╭─ Records for the exercise
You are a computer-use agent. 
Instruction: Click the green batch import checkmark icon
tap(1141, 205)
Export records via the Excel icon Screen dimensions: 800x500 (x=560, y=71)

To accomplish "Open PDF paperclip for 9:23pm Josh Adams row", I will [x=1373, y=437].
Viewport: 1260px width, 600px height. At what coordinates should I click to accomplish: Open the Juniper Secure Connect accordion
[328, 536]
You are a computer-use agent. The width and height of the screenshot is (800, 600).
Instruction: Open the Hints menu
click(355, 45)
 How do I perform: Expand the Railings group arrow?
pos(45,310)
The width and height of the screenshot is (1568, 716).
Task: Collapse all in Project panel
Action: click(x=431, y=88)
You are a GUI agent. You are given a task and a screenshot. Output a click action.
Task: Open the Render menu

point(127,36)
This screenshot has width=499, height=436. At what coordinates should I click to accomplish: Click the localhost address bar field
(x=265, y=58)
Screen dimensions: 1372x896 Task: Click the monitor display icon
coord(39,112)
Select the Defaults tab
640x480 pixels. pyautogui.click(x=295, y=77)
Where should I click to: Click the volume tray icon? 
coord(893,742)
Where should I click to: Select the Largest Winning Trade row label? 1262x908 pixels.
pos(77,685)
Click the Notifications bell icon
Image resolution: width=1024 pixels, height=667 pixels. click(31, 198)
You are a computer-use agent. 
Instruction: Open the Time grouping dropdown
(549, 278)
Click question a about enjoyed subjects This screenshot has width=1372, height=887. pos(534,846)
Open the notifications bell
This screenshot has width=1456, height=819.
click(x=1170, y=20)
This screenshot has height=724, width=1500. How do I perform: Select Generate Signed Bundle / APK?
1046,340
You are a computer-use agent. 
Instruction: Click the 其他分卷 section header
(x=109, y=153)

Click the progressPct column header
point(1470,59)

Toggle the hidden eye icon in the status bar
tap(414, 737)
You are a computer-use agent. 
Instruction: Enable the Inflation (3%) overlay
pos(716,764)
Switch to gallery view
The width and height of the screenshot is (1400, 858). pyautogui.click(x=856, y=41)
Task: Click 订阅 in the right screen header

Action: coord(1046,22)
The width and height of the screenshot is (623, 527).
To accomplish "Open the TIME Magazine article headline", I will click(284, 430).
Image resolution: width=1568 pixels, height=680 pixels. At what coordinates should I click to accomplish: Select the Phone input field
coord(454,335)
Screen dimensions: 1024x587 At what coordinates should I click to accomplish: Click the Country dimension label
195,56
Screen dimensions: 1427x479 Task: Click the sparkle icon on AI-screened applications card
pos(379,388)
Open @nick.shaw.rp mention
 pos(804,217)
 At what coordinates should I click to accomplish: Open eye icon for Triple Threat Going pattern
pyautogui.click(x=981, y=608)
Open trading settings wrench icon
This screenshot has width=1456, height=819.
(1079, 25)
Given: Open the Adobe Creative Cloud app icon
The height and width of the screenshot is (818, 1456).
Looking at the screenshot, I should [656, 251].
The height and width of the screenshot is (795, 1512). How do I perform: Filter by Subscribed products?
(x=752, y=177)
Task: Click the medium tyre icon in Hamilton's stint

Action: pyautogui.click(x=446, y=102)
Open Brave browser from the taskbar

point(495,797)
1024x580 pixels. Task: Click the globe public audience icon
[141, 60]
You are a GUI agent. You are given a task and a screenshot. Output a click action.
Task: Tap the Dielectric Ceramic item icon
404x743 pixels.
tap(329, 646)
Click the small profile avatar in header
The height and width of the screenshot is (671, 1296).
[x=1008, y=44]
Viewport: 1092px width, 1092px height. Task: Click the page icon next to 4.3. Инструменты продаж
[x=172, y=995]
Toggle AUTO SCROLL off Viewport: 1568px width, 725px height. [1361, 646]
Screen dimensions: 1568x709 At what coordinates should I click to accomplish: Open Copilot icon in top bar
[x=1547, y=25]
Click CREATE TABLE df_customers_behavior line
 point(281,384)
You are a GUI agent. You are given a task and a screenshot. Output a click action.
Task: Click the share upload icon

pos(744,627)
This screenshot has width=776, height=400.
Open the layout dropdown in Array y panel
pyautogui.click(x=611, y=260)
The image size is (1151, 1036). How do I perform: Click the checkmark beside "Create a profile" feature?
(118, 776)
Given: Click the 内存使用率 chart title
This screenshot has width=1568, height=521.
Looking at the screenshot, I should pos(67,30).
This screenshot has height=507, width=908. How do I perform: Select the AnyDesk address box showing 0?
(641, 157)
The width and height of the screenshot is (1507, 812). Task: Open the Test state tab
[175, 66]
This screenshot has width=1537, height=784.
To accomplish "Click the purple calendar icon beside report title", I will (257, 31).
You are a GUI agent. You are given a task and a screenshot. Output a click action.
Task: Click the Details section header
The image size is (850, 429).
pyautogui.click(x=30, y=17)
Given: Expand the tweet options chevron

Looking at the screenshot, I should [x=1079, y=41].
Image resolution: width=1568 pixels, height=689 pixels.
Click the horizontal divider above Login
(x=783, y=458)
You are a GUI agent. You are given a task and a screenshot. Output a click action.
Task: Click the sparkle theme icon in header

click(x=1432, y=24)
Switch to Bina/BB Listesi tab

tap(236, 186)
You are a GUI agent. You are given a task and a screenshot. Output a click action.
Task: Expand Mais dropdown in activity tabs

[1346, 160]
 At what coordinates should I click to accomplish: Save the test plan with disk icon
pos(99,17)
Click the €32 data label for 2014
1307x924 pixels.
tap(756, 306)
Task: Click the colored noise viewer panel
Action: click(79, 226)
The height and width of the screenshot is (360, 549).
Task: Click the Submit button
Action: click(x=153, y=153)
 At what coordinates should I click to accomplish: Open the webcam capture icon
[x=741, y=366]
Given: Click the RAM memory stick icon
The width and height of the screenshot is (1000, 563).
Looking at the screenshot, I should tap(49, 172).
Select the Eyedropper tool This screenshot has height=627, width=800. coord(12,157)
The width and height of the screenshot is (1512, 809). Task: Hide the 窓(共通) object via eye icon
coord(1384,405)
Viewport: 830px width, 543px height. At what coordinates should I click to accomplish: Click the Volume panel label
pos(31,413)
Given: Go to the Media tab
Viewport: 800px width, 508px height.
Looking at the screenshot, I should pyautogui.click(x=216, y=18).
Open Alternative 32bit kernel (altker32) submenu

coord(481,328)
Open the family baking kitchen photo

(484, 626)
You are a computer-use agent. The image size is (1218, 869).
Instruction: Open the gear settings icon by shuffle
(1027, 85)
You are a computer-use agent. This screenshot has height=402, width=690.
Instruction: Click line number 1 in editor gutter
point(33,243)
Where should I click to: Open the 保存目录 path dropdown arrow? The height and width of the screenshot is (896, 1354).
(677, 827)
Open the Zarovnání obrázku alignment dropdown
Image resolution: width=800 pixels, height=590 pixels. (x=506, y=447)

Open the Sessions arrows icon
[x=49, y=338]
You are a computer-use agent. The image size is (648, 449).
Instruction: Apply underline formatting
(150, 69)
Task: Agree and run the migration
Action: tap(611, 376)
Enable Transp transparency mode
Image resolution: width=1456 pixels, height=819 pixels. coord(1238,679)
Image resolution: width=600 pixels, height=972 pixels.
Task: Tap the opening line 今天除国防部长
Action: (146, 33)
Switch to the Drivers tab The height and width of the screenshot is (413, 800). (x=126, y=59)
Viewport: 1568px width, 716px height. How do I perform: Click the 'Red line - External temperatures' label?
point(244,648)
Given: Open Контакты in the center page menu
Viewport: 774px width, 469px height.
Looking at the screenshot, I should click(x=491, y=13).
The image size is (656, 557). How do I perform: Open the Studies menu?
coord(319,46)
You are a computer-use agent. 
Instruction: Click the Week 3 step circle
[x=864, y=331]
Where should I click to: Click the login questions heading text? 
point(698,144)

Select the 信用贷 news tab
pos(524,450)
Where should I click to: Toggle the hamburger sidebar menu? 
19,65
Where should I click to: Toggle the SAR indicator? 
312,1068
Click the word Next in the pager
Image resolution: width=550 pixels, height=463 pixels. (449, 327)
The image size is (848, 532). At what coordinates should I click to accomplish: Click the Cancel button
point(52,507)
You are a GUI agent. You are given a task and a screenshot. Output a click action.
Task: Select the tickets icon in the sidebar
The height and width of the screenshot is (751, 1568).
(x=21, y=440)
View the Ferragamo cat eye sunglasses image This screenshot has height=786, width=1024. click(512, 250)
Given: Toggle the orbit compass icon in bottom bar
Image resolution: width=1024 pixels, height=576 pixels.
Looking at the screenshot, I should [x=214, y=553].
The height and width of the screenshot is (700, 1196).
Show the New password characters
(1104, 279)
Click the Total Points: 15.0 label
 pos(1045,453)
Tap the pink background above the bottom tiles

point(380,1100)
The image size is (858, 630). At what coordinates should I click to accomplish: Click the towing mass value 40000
╰─
Print the rows above unchanged, starting with the line containing "This screenshot has width=499, height=436." and ending with the line containing "will click(284, 430).", both included. Give only those lines.

— Complete output —
This screenshot has width=499, height=436. At what coordinates should I click to accomplish: Click the localhost address bar field
(x=265, y=58)
Screen dimensions: 1372x896 Task: Click the monitor display icon
coord(39,112)
Select the Defaults tab
640x480 pixels. pyautogui.click(x=295, y=77)
Where should I click to: Click the volume tray icon? 
coord(893,742)
Where should I click to: Select the Largest Winning Trade row label? 1262x908 pixels.
pos(77,685)
Click the Notifications bell icon
Image resolution: width=1024 pixels, height=667 pixels. click(31, 198)
You are a computer-use agent. 
Instruction: Open the Time grouping dropdown
(549, 278)
Click question a about enjoyed subjects This screenshot has width=1372, height=887. pos(534,846)
Open the notifications bell
This screenshot has width=1456, height=819.
click(x=1170, y=20)
This screenshot has height=724, width=1500. How do I perform: Select Generate Signed Bundle / APK?
1046,340
You are a computer-use agent. 
Instruction: Click the 其他分卷 section header
(x=109, y=153)

Click the progressPct column header
point(1470,59)

Toggle the hidden eye icon in the status bar
tap(414, 737)
You are a computer-use agent. 
Instruction: Enable the Inflation (3%) overlay
pos(716,764)
Switch to gallery view
The width and height of the screenshot is (1400, 858). pyautogui.click(x=856, y=41)
Task: Click 订阅 in the right screen header

Action: coord(1046,22)
The width and height of the screenshot is (623, 527).
To accomplish "Open the TIME Magazine article headline", I will click(284, 430).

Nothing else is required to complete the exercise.